I was an early reader, happily consuming Seuss on my own before I was five. On my seventh birthday, I received The Chronicles of Narnia. I finished all seven books in the series within six months. Granted, I didn’t expect our kiddos to read on the same time table, but nevertheless, I was distressed. Books bring joy, open doors, transport to new worlds.

Entering 2nd grade, our son read on a pre-K level, thwarting my desperate wish to introduce him to the incredible experiences available in books, especially, as he calls them, “chapter books.” I wanted to take him to Terabithia. Show him the wardrobe, the Shire, the cupboard under the stairs. I dreamed that together we could Number the Stars, meet the Giver, sit in the Secret Garden, listen to the Trumpet of the Swan.

Audiobooks (if you’re not familiar with Audible.com, I highly recommend the site) have been an incredible boon. We’ve listened to treasures like The Secret Garden, Bunnicula and The Tale of Despereaux on road trips. And in the meantime, it’s happening. He’s caught the bug (thankfully, not the flu bug) and made a sudden shift from reluctance to fluent reader.

He’s a bit obsessed with a graphic novel he won at the library this summer, The Family Secret. It’s a WWII story written at the late elementary to early middle school level, but he loves it. The WWII era has always been one of my favorites, so it’s become a shared passion. He reads as much as he can on his own, stopping periodically to sound out a word or ask me for help.
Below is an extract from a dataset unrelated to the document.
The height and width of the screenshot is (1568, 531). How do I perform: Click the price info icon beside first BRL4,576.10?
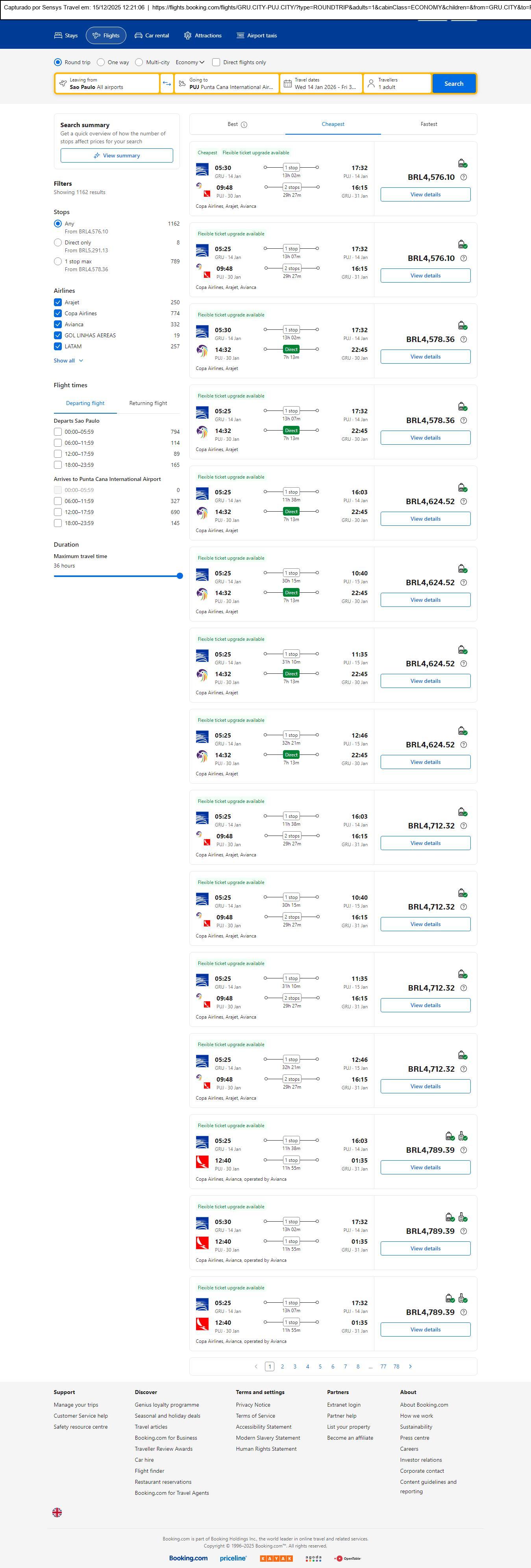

What used to be the bane of his existence is now his lifeblood.  A year ago, I despaired of ever seeing him love to read. Now, he can’t get enough.

But we have a problem.

Here’s the irony. He’s getting in trouble for reading.

He reads when he’s supposed to be getting ready for school, or eating, or doing homework. He sneaks books under his desk in the classroom. He reads the street signs and advertisements. If I drive slowly enough, he’s going to finally figure out that the building on the corner is not, as I’ve claimed, a “ladies’ swimsuit store.”

Two days ago, I did the unthinkable: threatened to take his books away. He went ballistic. Begged me to take his prized submarine instead. The enormous one, with flashing lights and “dive, dive!” alarms. He promised to get ready on time.

Yesterday, I apologized to the reading teacher, who was handling school check-in for tardy students. “I’m so sorry we’re late. I left him alone for half an hour. I thought he was getting dressed, but he spent the entire time reading.”

She grinned and high-fived me.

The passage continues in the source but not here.